There are ways to talk about the market, and about the economy, and about politics (gag) that are productive and then there are ways that are unproductive. The Media (TV, newspapers, internet) are the tools of mass hysteria and are mouthpieces of the herd. Often they are even used by “them” to spread disinformation.
Reading the media (or hearing) one is constantly reminded that man is directly descended from geese. Honk honk quack quack. Bleat enough about recession and suddenly you have a self fulfilling prophecy. We like to stick to facts and mock the pundits. Fact here is that as predicted prices fell out of the triangle and appear to be headed for a test of the low. Frankly the analysis here is so sound that no amount of honking and quacking can gainsay it. The trend is down.
Ah, but not in silver. (SLV) You will remember we mentioned silver. A downwave would not be unexpected here. Remember downwaves are not your enemy. They either stop you out of the position or allow you to raise your stops when the major trend resumes.
And not in OIL. When you get addicted to heroin you’re willing to pay or do anything to get more of it.
And not in DBA, agricultural commodities. (Though here in a downwave.) We see no reason why commodities should not continue their upward march.
After all when your calling card in the world appears to be worth less and less each day — along with your international reputation — there is every reason for the world to value the dollar in hard commodities like gold and soft commodities like wheat.

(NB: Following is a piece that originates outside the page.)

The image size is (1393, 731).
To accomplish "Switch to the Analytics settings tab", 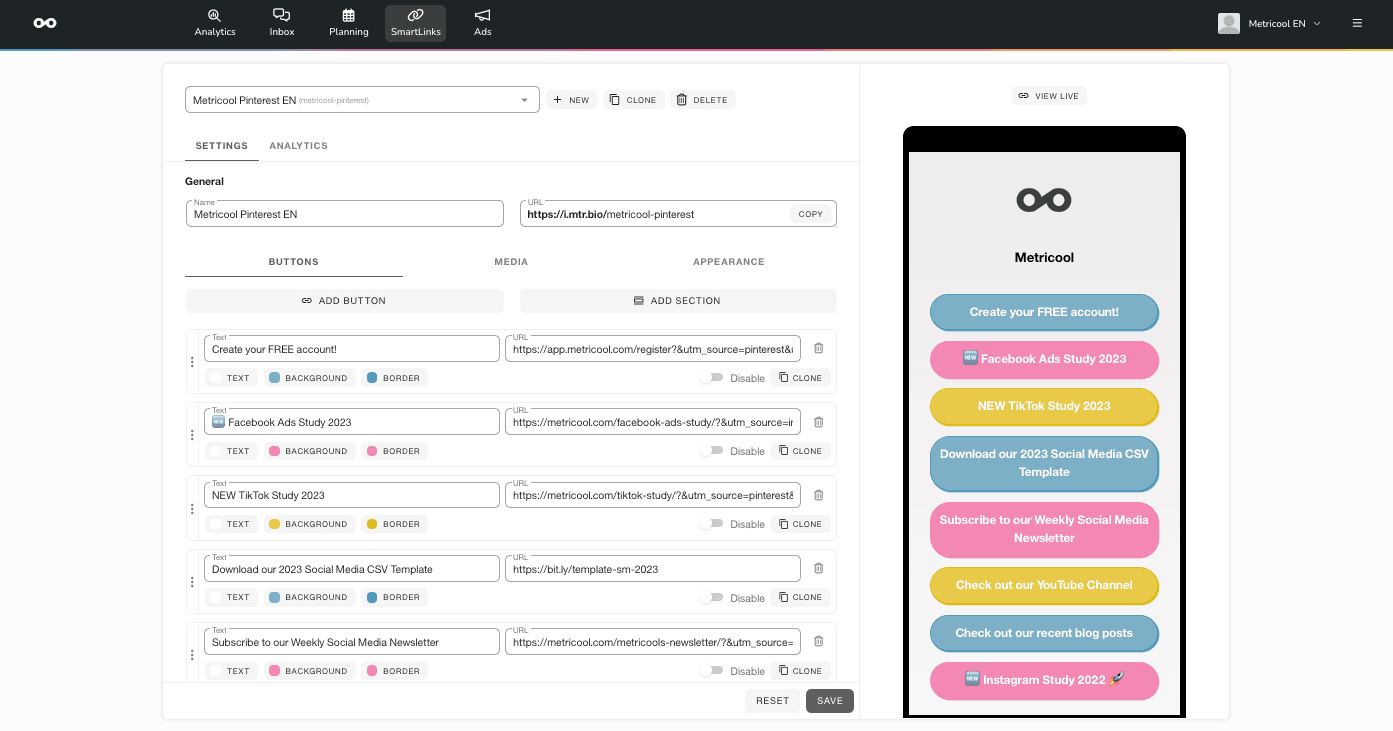I will coord(298,146).
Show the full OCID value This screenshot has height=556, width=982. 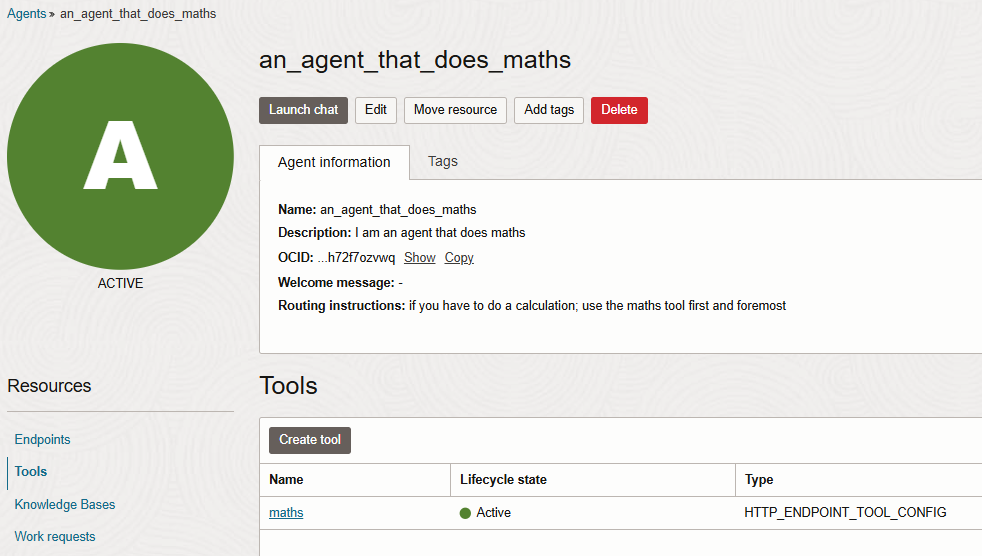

Then when you have pursued political and economic policies of extreme improvidence the chickens (or geese) come home to roost.
But what about the declining cost of our exports? Dear readers what we are mostly exporting is American dollars to support a feckless war and also bull guano, which is obviously worth less and less everyday.
What we thought might be a bottom forming was just more of the same — a consolidation of the downtrend. The dollar is now in free fall. Don’t go down with it.